EXTRACTED INFORMATION
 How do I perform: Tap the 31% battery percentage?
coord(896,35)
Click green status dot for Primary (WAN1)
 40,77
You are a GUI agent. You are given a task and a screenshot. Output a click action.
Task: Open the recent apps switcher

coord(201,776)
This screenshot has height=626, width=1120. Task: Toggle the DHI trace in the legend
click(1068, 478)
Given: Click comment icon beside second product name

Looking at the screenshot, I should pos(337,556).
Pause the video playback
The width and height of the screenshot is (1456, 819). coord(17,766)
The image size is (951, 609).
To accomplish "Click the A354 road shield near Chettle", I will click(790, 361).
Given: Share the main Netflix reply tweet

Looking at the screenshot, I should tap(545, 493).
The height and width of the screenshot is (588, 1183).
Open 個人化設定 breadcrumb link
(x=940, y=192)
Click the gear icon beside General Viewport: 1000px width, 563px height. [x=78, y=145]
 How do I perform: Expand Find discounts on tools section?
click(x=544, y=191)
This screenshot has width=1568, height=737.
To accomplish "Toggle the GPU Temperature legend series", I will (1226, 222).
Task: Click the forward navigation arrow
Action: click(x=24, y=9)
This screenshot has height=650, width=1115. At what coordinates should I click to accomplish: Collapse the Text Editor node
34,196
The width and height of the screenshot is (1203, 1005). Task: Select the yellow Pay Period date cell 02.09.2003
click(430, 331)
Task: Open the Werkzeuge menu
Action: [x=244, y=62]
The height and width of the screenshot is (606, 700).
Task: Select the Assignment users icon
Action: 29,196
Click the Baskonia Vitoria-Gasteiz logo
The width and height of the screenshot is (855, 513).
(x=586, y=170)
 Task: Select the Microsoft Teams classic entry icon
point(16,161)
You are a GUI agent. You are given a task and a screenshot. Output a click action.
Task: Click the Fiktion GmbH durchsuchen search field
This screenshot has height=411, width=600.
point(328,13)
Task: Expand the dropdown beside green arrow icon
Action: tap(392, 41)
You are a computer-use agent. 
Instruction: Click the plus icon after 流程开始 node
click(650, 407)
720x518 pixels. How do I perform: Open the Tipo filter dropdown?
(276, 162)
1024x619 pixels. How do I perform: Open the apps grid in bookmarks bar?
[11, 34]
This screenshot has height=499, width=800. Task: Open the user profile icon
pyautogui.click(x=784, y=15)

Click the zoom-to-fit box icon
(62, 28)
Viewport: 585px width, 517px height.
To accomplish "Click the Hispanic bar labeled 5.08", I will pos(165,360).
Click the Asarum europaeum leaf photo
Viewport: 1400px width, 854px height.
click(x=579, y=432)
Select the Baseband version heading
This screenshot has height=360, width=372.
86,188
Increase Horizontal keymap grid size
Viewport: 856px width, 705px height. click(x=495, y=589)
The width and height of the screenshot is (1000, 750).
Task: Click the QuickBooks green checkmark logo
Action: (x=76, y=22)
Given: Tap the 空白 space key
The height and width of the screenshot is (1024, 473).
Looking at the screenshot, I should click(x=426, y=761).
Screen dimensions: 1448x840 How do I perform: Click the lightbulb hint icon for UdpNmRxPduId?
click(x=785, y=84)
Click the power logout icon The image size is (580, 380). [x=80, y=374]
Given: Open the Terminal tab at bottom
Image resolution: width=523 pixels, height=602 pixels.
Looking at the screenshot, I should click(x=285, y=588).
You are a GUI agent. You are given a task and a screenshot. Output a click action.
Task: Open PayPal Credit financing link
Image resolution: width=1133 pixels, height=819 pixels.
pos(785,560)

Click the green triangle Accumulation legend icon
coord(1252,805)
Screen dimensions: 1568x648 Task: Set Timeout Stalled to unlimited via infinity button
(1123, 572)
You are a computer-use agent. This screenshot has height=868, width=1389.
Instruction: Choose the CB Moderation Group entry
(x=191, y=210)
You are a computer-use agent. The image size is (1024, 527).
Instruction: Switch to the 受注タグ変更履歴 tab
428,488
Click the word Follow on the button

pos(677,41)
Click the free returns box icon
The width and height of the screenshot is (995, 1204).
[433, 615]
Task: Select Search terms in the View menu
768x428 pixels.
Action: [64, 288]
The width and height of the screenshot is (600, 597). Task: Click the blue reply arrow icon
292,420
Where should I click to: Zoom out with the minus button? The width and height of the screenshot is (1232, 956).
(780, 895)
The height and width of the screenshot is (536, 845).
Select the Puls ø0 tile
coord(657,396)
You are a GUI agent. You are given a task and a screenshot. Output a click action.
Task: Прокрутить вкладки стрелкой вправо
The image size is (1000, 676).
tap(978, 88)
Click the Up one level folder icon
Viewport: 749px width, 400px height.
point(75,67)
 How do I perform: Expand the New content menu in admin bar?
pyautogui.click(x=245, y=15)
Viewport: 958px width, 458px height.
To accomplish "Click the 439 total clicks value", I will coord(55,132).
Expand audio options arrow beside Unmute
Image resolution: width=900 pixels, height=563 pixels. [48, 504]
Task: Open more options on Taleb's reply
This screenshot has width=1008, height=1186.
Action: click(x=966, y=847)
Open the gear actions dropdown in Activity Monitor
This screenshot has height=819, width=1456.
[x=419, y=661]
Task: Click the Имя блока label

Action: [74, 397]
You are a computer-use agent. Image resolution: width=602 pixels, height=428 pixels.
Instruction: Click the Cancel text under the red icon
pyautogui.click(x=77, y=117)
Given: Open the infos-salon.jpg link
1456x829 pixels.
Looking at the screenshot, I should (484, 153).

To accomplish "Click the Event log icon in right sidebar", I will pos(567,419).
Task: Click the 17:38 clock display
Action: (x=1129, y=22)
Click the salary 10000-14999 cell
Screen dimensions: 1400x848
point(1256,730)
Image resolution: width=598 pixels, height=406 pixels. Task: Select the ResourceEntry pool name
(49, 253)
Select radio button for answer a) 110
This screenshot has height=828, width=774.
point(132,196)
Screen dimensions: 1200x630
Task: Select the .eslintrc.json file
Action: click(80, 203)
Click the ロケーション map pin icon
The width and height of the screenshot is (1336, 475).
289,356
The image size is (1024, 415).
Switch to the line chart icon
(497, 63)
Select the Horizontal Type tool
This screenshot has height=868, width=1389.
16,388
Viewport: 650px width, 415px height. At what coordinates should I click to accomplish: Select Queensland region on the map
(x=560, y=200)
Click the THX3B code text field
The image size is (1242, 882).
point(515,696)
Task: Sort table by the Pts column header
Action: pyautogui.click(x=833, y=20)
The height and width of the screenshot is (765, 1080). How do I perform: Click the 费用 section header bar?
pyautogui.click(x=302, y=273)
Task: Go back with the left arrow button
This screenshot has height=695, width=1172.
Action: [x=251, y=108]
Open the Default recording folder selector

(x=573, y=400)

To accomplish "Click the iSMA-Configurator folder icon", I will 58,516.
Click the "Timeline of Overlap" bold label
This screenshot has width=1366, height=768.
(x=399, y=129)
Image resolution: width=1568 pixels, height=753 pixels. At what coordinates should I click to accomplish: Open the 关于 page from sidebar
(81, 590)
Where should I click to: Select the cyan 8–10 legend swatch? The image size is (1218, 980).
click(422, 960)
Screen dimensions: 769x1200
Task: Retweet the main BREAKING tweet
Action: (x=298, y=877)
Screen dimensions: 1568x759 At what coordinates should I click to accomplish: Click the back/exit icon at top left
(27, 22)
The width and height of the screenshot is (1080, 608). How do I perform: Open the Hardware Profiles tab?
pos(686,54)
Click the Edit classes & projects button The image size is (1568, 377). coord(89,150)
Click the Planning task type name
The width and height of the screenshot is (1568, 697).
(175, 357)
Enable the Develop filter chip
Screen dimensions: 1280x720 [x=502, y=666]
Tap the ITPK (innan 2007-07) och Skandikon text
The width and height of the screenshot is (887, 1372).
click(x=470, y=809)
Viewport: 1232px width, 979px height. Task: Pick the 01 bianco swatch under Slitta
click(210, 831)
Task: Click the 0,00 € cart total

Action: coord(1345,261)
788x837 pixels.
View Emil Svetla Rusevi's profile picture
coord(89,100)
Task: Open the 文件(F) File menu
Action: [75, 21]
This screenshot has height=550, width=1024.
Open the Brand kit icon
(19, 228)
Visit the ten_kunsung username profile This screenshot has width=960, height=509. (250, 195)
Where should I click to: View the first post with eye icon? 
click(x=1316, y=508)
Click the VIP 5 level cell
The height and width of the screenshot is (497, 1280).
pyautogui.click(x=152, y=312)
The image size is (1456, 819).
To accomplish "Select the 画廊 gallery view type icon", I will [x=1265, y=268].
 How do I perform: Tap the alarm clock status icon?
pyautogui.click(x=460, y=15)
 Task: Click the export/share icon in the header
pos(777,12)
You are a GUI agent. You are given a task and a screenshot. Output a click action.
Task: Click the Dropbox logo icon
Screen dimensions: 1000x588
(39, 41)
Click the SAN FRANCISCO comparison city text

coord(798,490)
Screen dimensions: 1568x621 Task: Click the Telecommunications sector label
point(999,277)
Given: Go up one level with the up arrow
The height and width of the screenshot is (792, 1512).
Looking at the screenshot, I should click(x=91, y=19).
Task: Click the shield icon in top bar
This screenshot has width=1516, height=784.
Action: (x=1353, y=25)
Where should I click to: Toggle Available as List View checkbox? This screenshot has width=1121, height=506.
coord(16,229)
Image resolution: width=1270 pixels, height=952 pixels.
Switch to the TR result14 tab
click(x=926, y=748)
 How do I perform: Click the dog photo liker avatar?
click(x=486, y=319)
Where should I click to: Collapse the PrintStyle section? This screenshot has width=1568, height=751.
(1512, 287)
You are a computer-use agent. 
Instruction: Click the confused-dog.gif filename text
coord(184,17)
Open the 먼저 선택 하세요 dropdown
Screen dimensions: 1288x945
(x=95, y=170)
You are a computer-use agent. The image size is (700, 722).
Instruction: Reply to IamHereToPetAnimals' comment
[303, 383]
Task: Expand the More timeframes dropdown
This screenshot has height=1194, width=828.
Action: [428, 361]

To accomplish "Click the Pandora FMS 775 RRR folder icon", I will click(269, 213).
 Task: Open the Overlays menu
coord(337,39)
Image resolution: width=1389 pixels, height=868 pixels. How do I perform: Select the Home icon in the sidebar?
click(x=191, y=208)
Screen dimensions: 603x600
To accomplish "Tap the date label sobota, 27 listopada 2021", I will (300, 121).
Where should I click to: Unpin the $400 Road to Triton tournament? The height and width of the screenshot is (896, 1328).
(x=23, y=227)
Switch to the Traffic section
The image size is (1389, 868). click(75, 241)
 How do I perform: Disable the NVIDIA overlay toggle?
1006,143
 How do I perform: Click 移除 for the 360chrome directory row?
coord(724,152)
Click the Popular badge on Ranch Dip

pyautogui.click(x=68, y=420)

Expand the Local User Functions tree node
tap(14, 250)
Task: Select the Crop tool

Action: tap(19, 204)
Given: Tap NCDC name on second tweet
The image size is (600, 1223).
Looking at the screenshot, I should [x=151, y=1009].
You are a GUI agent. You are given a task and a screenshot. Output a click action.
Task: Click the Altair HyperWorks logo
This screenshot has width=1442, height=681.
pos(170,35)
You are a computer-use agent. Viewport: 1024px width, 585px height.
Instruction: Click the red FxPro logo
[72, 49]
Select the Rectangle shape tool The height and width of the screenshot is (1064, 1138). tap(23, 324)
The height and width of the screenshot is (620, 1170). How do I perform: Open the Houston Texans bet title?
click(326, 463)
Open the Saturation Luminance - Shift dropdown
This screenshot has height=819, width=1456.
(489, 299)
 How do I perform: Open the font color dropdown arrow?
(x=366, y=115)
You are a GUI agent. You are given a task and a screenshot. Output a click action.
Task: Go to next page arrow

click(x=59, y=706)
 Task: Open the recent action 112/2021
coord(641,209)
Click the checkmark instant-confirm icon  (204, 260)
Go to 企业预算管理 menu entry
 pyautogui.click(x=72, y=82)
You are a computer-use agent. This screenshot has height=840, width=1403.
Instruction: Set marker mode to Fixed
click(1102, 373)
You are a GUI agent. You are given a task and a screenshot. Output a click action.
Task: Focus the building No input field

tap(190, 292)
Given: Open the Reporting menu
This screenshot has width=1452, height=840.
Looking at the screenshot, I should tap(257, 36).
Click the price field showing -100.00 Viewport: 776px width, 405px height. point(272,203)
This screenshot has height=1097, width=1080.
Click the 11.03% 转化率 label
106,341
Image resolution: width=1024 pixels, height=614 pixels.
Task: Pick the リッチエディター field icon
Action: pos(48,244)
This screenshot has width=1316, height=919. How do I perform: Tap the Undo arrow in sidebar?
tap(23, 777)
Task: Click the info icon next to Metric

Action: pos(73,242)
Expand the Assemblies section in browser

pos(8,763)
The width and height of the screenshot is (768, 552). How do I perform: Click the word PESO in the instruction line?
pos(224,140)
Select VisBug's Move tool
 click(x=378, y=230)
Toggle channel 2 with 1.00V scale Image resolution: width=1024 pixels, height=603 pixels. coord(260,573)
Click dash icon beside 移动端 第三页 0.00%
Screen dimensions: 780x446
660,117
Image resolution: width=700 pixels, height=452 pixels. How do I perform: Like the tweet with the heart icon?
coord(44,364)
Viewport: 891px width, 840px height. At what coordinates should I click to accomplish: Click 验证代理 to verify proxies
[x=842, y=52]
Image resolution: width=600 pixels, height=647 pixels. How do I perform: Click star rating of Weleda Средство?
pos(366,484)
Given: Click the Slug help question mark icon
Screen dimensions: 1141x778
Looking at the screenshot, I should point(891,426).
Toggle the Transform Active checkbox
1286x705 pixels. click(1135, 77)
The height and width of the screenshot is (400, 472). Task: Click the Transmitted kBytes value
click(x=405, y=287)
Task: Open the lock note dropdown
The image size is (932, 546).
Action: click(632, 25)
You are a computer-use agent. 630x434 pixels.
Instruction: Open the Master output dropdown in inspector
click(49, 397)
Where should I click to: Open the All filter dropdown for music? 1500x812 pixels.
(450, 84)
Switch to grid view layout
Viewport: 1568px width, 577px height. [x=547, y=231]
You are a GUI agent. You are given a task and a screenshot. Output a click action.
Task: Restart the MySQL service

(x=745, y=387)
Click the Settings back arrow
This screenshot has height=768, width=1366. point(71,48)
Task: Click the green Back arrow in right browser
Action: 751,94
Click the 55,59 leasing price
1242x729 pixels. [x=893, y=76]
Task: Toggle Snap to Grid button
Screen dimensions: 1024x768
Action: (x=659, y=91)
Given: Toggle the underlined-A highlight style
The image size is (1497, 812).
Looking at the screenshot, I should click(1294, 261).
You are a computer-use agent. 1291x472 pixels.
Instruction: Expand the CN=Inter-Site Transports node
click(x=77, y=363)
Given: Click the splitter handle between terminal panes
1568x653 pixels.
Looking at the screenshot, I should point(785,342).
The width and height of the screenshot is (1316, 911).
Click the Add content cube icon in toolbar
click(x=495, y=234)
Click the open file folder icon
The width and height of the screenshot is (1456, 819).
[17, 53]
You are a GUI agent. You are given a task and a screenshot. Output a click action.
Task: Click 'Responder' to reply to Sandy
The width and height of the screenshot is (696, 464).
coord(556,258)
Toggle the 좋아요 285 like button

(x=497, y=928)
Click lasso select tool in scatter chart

JOB
Rewrite the items from the line that contains "I will 58,516." through the line that contains "pos(777,12)", replacing "swatch" with "sample" and leaving everything else unchanged.

EXERCISE ANSWER
To accomplish "Click the iSMA-Configurator folder icon", I will 58,516.
Click the "Timeline of Overlap" bold label
This screenshot has width=1366, height=768.
(x=399, y=129)
Image resolution: width=1568 pixels, height=753 pixels. At what coordinates should I click to accomplish: Open the 关于 page from sidebar
(81, 590)
Where should I click to: Select the cyan 8–10 legend sample? The image size is (1218, 980).
click(422, 960)
Screen dimensions: 769x1200
Task: Retweet the main BREAKING tweet
Action: (x=298, y=877)
Screen dimensions: 1568x759 At what coordinates should I click to accomplish: Click the back/exit icon at top left
(27, 22)
The width and height of the screenshot is (1080, 608). How do I perform: Open the Hardware Profiles tab?
pos(686,54)
Click the Edit classes & projects button The image size is (1568, 377). coord(89,150)
Click the Planning task type name
The width and height of the screenshot is (1568, 697).
(175, 357)
Enable the Develop filter chip
Screen dimensions: 1280x720 [x=502, y=666]
Tap the ITPK (innan 2007-07) och Skandikon text
The width and height of the screenshot is (887, 1372).
click(x=470, y=809)
Viewport: 1232px width, 979px height. Task: Pick the 01 bianco sample under Slitta
click(210, 831)
Task: Click the 0,00 € cart total

Action: coord(1345,261)
788x837 pixels.
View Emil Svetla Rusevi's profile picture
coord(89,100)
Task: Open the 文件(F) File menu
Action: [75, 21]
This screenshot has height=550, width=1024.
Open the Brand kit icon
(19, 228)
Visit the ten_kunsung username profile This screenshot has width=960, height=509. (250, 195)
Where should I click to: View the first post with eye icon? 
click(x=1316, y=508)
Click the VIP 5 level cell
The height and width of the screenshot is (497, 1280).
pyautogui.click(x=152, y=312)
The image size is (1456, 819).
To accomplish "Select the 画廊 gallery view type icon", I will [x=1265, y=268].
 How do I perform: Tap the alarm clock status icon?
pyautogui.click(x=460, y=15)
 Task: Click the export/share icon in the header
pos(777,12)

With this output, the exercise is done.